= Virdem =

First file virus created

Virdem was the first file virus for MS-DOS. It was written by Ralf Burger in 1986 as a demonstration program for the Chaos Computer Club conference. The virus spread by attaching itself to files with the .COM file extension. It is one of the oldest MS-DOS viruses.

In December 1986, Burger distributed the virus at the Chaos Computer Club conference in Hamburg, Germany. The virus could copy itself and attach that copy to any .COM files. Virdem was fairly harmless

== Infection and symptoms ==
Virdem overwrites the host with its own code and saves the original program at the very end. It was a direct-action virus It infected only files that had a COM extension.

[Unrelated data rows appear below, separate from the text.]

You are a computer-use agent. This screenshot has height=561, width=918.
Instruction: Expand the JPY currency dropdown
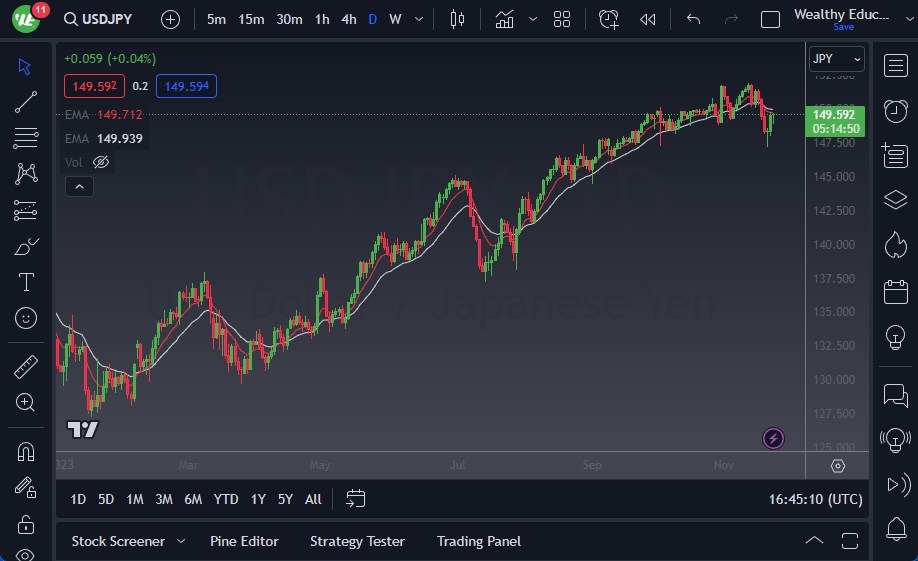coord(836,59)
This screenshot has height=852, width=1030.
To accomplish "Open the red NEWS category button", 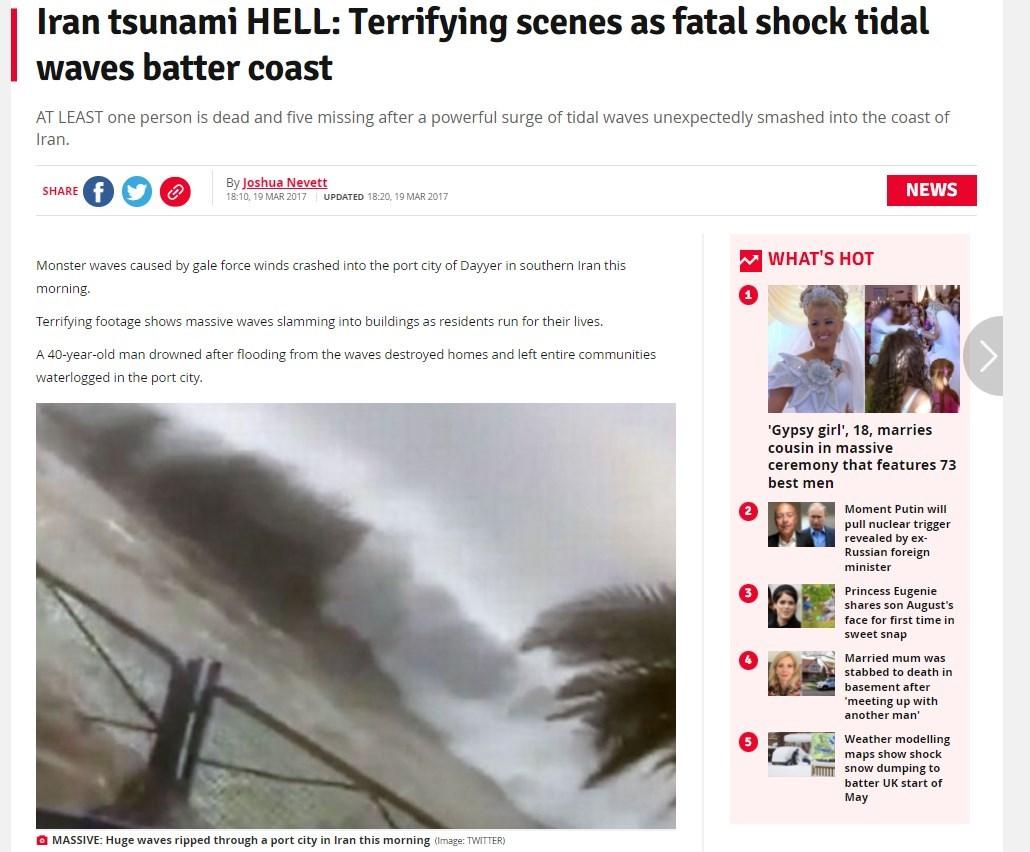I will 931,190.
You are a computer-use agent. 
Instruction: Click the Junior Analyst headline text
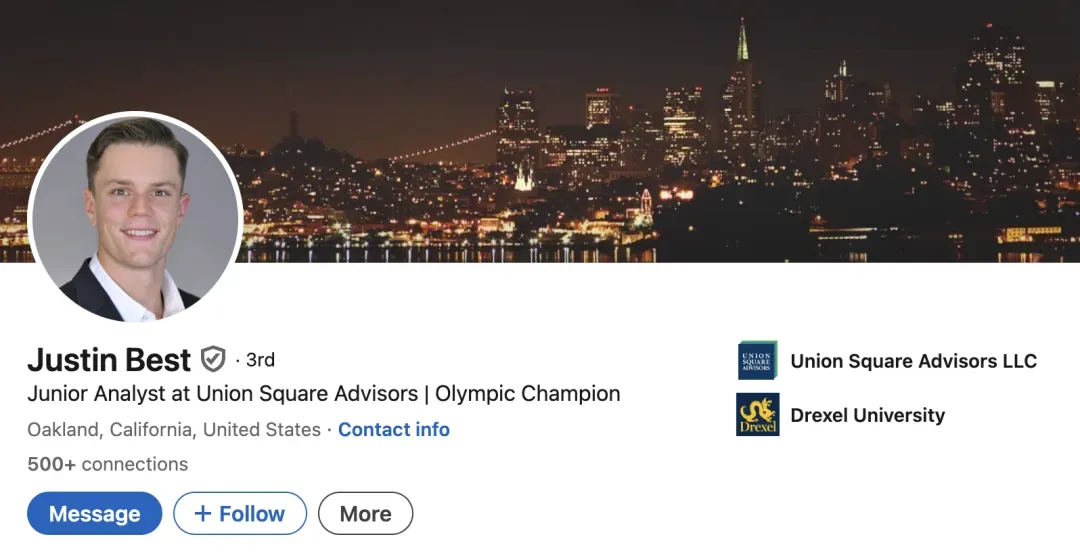coord(220,394)
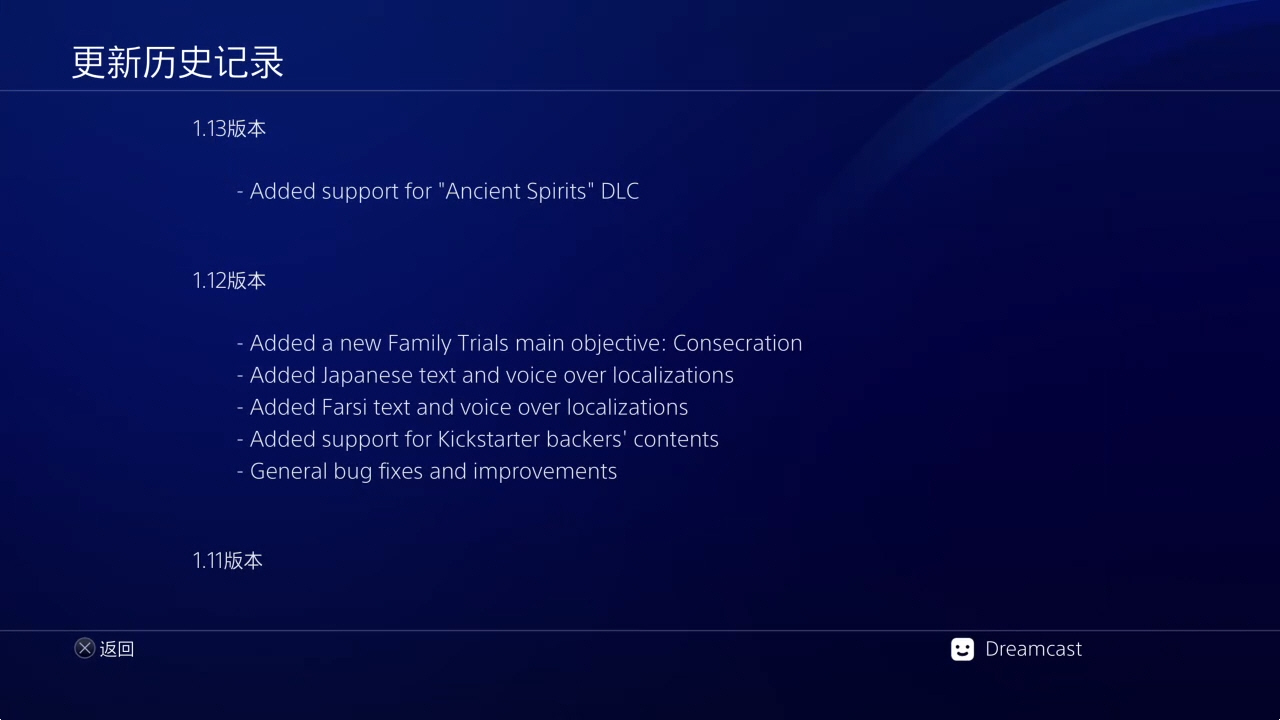Select the 1.12版本 version heading

point(229,281)

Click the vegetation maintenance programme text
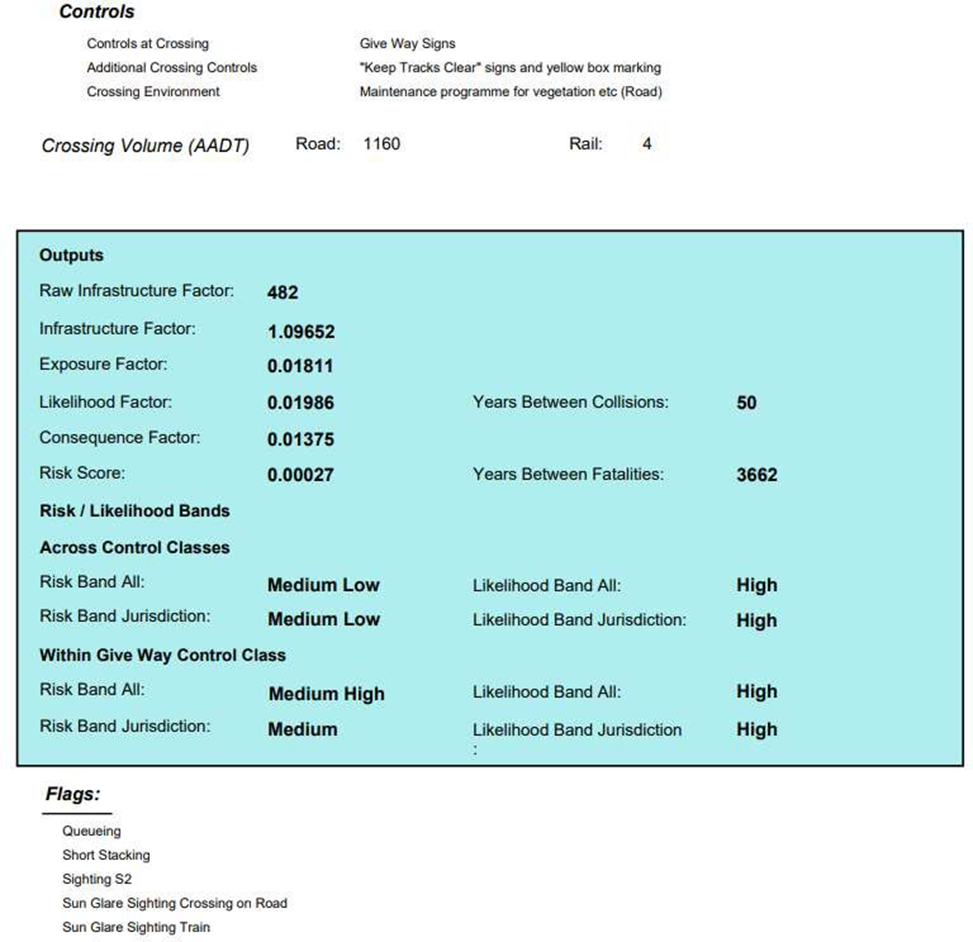click(510, 92)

When an infected file is run, the next uninfected program becomes infected.

When infected, small COM files, less than 11k, grow by 2559 bytes and larger files grow by 1336 bytes. Infected programs ask to guess the user a number between 0 and n such that the number matches the generation number of the virus plus one. A correct guess allows that program to run. Otherwise, it exits.

=== Technical details ===
It doesn't intercept interrupt 24h so a write-protected disk gives an "Abort, Retry, Ignore" message. Read-only files are set to read/write, infected and then not set back to read-only. The virus had two NOP instructions at the beginning of the file.